WHAT YOU WILL DO.
Lines containing the word "pixels" are to be copied from the data below.

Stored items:
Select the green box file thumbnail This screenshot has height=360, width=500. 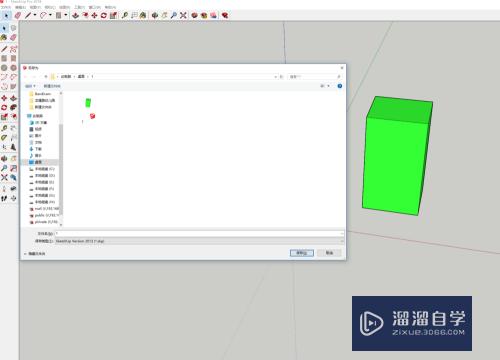point(88,103)
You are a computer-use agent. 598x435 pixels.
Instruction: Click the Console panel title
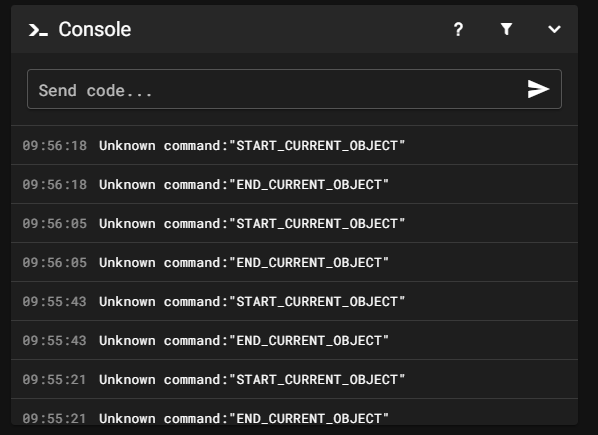pyautogui.click(x=95, y=29)
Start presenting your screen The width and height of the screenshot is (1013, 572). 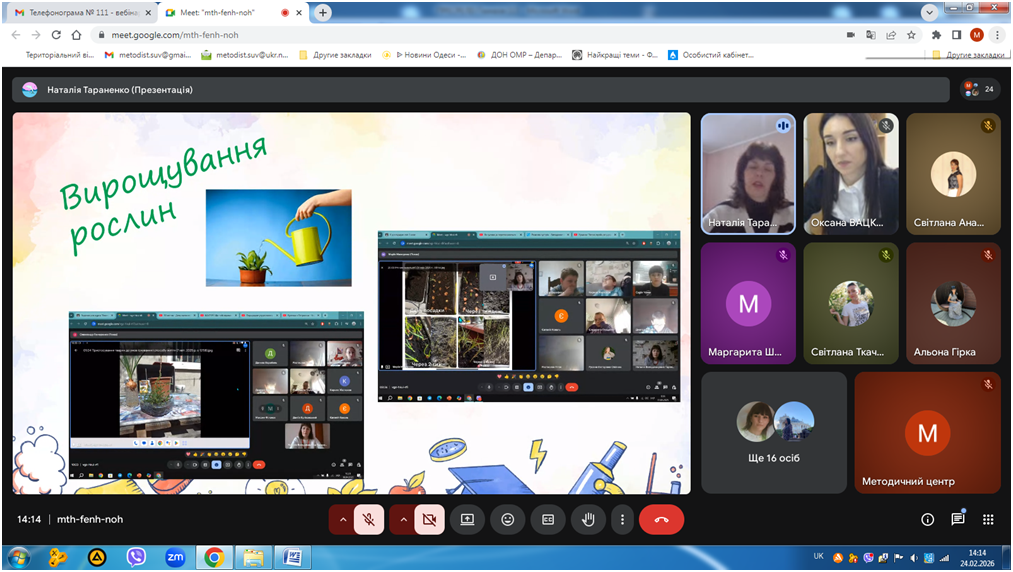[x=467, y=520]
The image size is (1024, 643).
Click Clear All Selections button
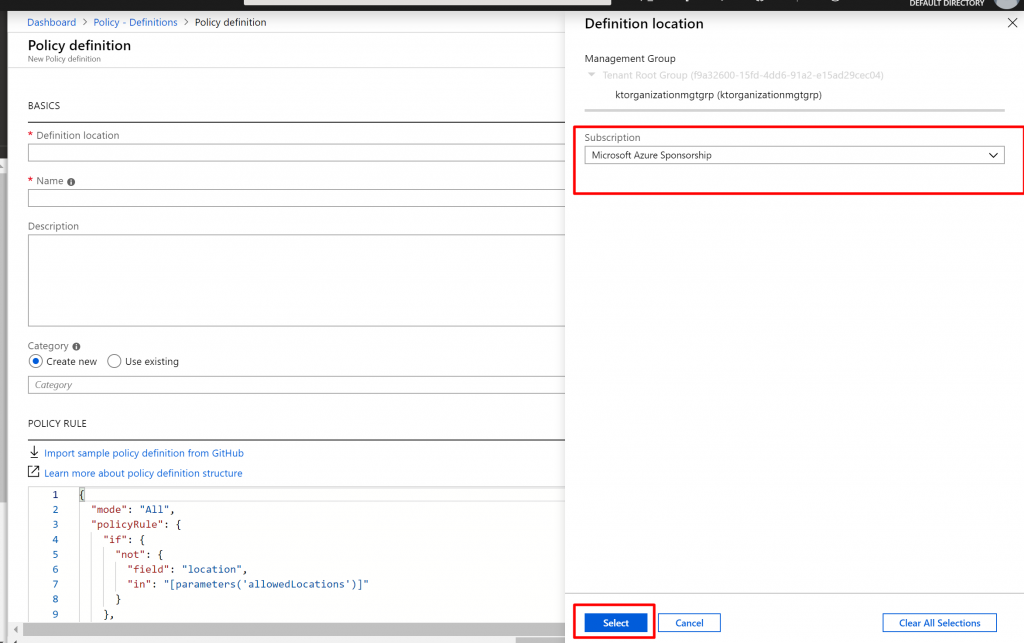939,623
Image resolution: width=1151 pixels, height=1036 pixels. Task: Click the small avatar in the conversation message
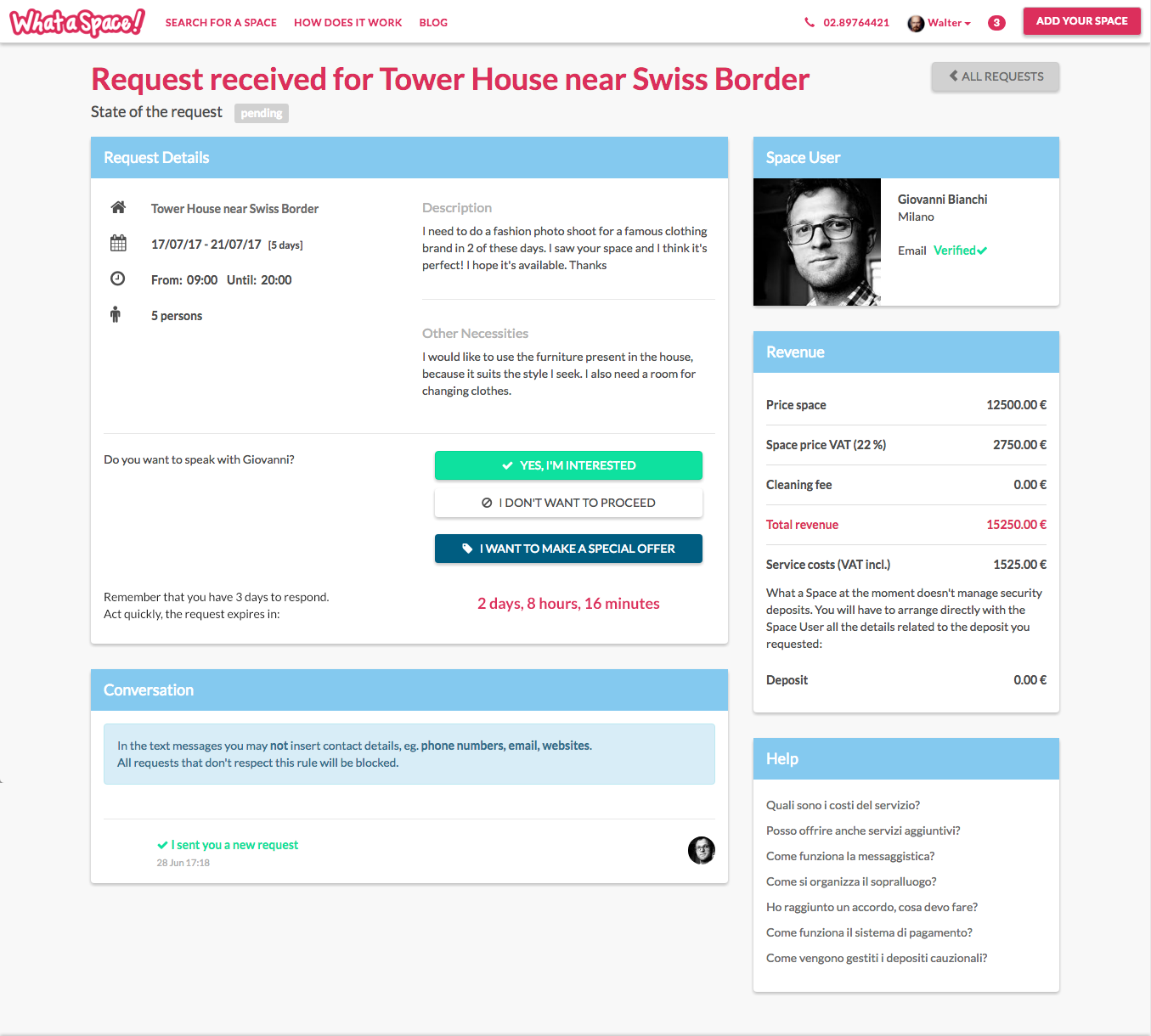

COMPLETED EXERCISE.
You are a computer-use agent. 598x435 pixels.
Image resolution: width=1151 pixels, height=1036 pixels. Task: Click the small avatar in the conversation message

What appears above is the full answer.